Fotografía obra de Naomi Valdez. Fuente original.
Había una vez un algo distinto a
lo comúnmente diferente. Podía parecer normal
si te lo encontrabas en la calle pero la
verdad era que creía en fantasías e ilusiones, en emblemas de esperanza y
futuro. Por eso no se rendía, seguía adelante y buscaba magia entre los
rincones grises y monótonos de nuestra sociedad posmoderna.
Vivía tiempos de caos y callejones
de medianoche. Tenía una casa a la cual proteger y un cementerio de fantasmas
deambulando en su cabeza. Perseveraba con cada aliento de mar para así
continuar adelante. El valor se colaba en sus ojeras con la misma facilidad que
la lluvia por las goteras de su techo. Quería ser, ante todo, ser. Yo
disfrutaba de su presencia como parte fundamental de la vida, como una
presencia indispensable.
Sin embargo, ese algo sucumbió
ante la vulnerabilidad del tiempo. Se marchó una mañana de septiembre cuando se
veían en el cielo auroras boreales de contaminación. Supongo que se cansó de mi
compañía, no lo culpo, si hasta yo me canso de mí mismo la mayoría de las
veces. No fui en su búsqueda, solo le vi alejarse con una maleta y un sombrero
margariteño. Supuse que iría a esa bonita isla. No supe más.

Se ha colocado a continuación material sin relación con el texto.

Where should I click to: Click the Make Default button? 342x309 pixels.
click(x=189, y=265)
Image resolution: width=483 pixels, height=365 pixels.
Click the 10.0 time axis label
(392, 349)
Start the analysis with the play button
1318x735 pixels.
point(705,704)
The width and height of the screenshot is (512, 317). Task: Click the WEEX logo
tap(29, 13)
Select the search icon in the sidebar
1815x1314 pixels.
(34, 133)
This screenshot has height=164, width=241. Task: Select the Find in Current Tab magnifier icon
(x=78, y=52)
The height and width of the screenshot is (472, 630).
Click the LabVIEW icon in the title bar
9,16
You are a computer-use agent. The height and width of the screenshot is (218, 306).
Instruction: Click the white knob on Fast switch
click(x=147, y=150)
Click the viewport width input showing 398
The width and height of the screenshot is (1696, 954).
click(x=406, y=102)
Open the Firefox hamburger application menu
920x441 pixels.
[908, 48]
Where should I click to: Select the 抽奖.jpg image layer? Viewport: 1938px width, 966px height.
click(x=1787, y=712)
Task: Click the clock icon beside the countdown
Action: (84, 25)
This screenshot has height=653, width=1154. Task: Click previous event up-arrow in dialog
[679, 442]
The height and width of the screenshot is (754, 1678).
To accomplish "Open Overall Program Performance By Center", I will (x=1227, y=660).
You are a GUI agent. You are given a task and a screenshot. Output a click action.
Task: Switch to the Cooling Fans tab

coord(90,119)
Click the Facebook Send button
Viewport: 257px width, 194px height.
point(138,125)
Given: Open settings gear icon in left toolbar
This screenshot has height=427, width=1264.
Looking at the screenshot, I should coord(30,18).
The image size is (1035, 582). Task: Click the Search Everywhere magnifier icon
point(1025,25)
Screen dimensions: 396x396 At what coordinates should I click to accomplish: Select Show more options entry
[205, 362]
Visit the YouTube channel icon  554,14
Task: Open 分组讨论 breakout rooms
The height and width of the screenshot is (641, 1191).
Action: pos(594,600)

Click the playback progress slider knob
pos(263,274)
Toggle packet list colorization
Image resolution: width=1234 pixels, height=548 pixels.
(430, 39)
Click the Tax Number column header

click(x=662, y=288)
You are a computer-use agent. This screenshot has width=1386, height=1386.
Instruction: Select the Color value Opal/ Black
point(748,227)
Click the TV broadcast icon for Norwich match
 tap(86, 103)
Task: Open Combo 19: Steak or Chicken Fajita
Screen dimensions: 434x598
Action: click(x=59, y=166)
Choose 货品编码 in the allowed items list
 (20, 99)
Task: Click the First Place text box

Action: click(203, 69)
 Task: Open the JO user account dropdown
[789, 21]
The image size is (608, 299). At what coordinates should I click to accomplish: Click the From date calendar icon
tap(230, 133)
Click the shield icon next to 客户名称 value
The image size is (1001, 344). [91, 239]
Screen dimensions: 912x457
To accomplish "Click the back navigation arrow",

Pasaron los días y la ausencia
dio golpes. Extrañé al algo como los perritos extrañan a sus dueños cuando
estos van al trabajo. El calendario se desmembró. Telaraña y abandono brotó de
aquel espacio que ocupaba la imaginación de un soñador. Yo toqué fondo entre botellas
de ron añejo que no devolvían el pasado. Entendí que no volvería e intenté
otros intentos. Nada sería como antes pero así debían ser las cosas. Al tiempo llegué
a acostumbrarme a la soledad y creí mi mentira de que todo estaba bien.
La vida sorprende con sus ironías
y aquel algo regresó una mañana cualquiera. Estaba igual de feliz que siempre y
usaba sandalias de turista. Volvieron sus ideales de libertad y vida que me hacían
pensar que la eternidad era posible. Sus sonrisas exageradas y conversaciones
emocionantes, todo eso estaba otra vez. Pero ocurría lo inesperado, el universo
transmutó cuando el algo no estaba. Ya no tenía lugar en mí aquel espectro saltarín
que decidió volver. No es que fuese malo o que yo quisiera estar sumido entre
sombras. Solo aceptaba que ya no debía estar.
Nos despedimos en una calle
bonita del centro. Yo le había parado un taxi para que lo llevase directo al
nunca vuelvas. Aquel algo me miró por última vez con sus grandes ojos cafés y
las trompetas del cielo parecieron tocar para nosotros. El carro se alejó y
entendí la vulnerabilidad del presente y
la imposibilidad del destino a repetir situaciones o formas de ser. Yo nunca volvería
a tener ese algo distinto a lo comúnmente diferente, sería otra cosa. La
historia se iba mientras otro algo llegaba.